I keep telling you, it's 24 days (I say, with no hidden agenda whatsoever ).



Sever Bronny said:


> Everyone is most welcome to take a whack at my blurb, from alumni to the unpublished, I encourage it. Be as cruel as you like. I may not use what you suggest, but I certainly appreciate the input
> 
> ================
> 
> ...


I like it. Sounds like the kind of thing I'd have loved to read when I was a kid.


----------



## Chris Fox (Oct 3, 2014)

ShayneRutherford said:


> I keep telling you, it's 24 days (I say, with no hidden agenda whatsoever ).


On the cover reveal question I'd say as far out as you can get an Amazon pre-order. Fans love cover art and the sooner you can show it to them the sooner you've made the next book 'real' in their minds.


----------



## ufwriter (Jan 12, 2015)

I think you should the cover reveal on January 28th.


----------



## Sever Bronny (May 13, 2013)

Sheeze, you guys are incorrigible =P

Frantically working away on the blurb. Gah, it's not going too well, and nothing flows nearly as smooth as that first go. Twiddling with details here.


----------



## ShayneRutherford (Mar 24, 2014)

CadyVance said:


> I think you should the cover reveal on January 28th.


See, Cady totally agrees with me.


----------



## Jack Krenneck (Feb 9, 2014)

Blurbs for book two and onward are hard...

My take on this blurb is that it's written with a specific audience in mind: buyers of book one. That's not a bad tactic, especially when book one is selling well.

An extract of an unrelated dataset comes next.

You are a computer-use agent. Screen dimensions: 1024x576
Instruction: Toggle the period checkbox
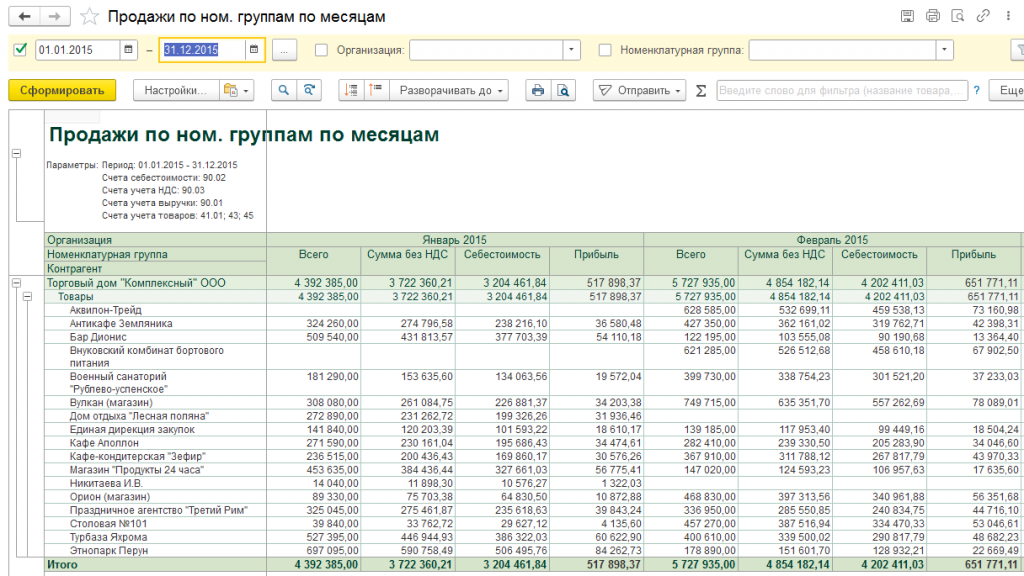(x=21, y=50)
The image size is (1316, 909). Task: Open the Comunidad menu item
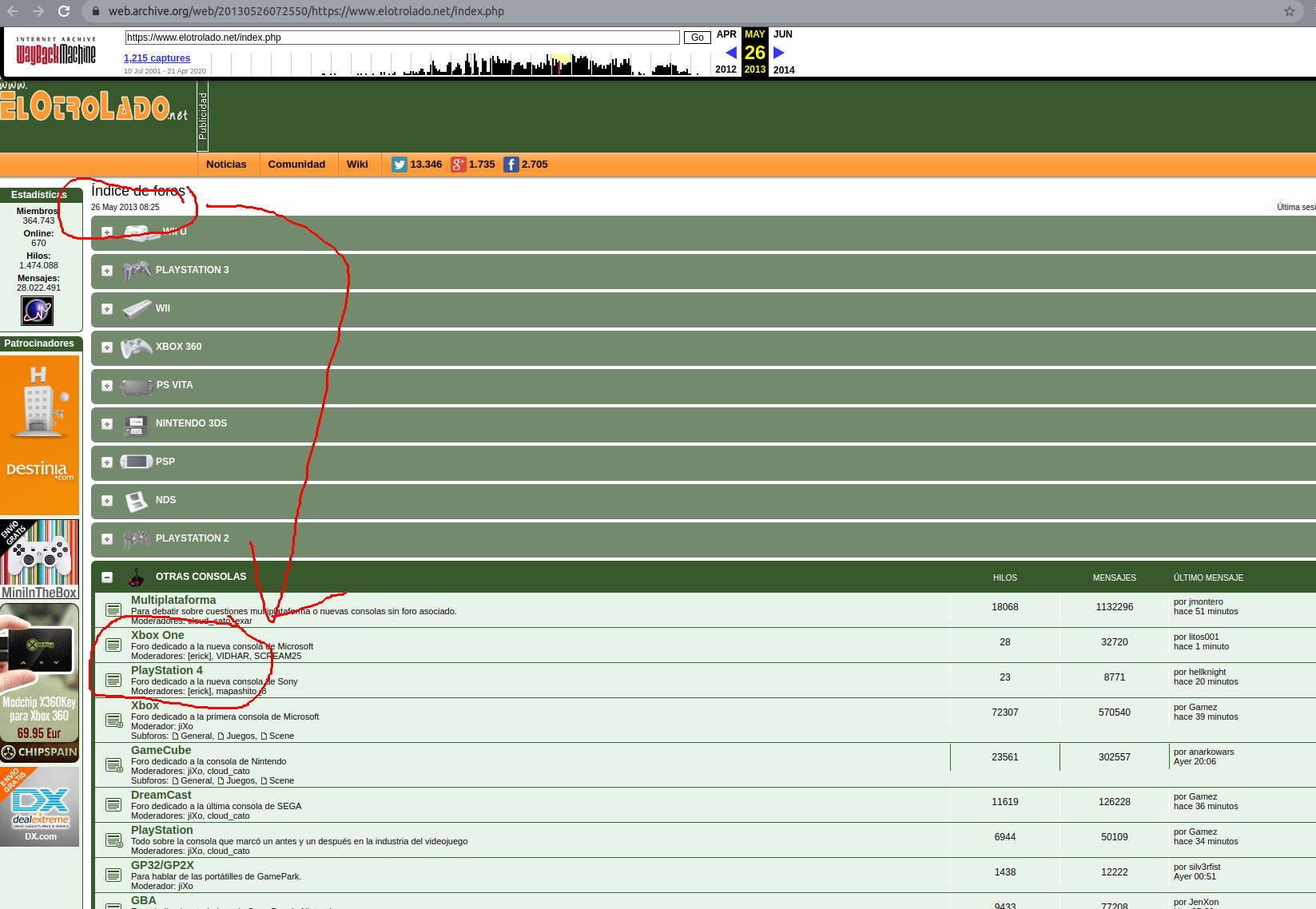[296, 165]
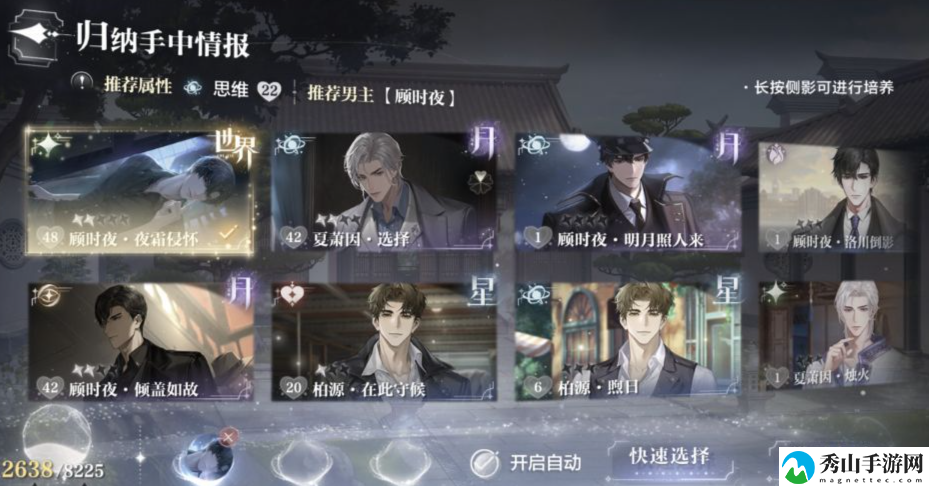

On the other hand, there's a massive audience out there of people who haven't read the first book in your series. For many of them, book two will be the introduction to your books. If they like that blurb, they'll go to check out the earlier one. For that reason I would remove anything that looks like an assumption that the reader is familiar with book one (you have several of them) and that this is some kind of ongoing adventure. The blurb has to make perfect sense without prior knowledge/reference, hook them from the first line, and then propel them back to book one.

I think you need a stronger hook and to focus immediately on the conflict that drives the story. And to keep it simpler - you have a lot going on in the blurb, but it reads more like a summary than a tempting book description.  

Hope that helps.


----------



## Sever Bronny (May 13, 2013)

Excellent points, Jack, thank you!


----------



## Chris Fox (Oct 3, 2014)

Sever Bronny said:


> Sheeze, you guys are incorrigible =P
> 
> Frantically working away on the blurb. Gah, it's not going too well, and nothing flows nearly as smooth as that first go. Twiddling with details here.


I'd take the evening off. Just read comments and let it marinate until tomorrow morning, then have another go at it =)


----------



## Sever Bronny (May 13, 2013)

Delusion of Grandeur said:


> As Augum struggles to understand the meaning of sacrifice, [WHAT SACRIFICE? ANIMAL? HUMAN? NOT EATING DONUTS FOR A WEEK?] Leera grapples with forgiveness [FORGIVENESS OF WHOM AND FOR WHAT AND WHY?] and Bridget with life itself. [SO... BRIDGET GRAPPLES WITH LIFE? DON'T WE ALL GRAPPLE WITH IT?] When they suddenly discover their beloved mentor heads for a trap, they try to save her [WAIT... THE MENTOR IS A "HER"? "TRY TO SAVE" SOUNDS A BIT WISHY WASHY TO ME...] by gambling on an ancient and dangerous spell ... that costs them more than they ever bargained for.
> 
> Riven is the sequel to the fantasy coming of age bestseller [NOT SURE I WOULD DESCRIBE A BOOK AS A "FANTASY COMING OF AGE BESTSELLER" -- IS THAT THE CENTRAL POINT OF THE FIRST BOOK? SURELY THERE IS MORE TO IT THAN THAT. MAYBE "FANTASY EPIC"?] Arcane, [JUST CURIOUS -- WHAT DOES IT TAKE TO BE A BESTSELLER? ANY DANGER IN BEING PERCEIVED AS USING FALSE PUFFERY?] and the second novel in The Arinthian Line series.
> 
> [BTW, ISN'T A WARLOCK A MALE WITCH? WHY IS BRIDGET A WARLOCK? UNLESS BRIDGET IS A HE, NOT A SHE?]


Thanks for the input 

Let me see if I can answer some of these questions. WARNING: a couple plot spoilers here.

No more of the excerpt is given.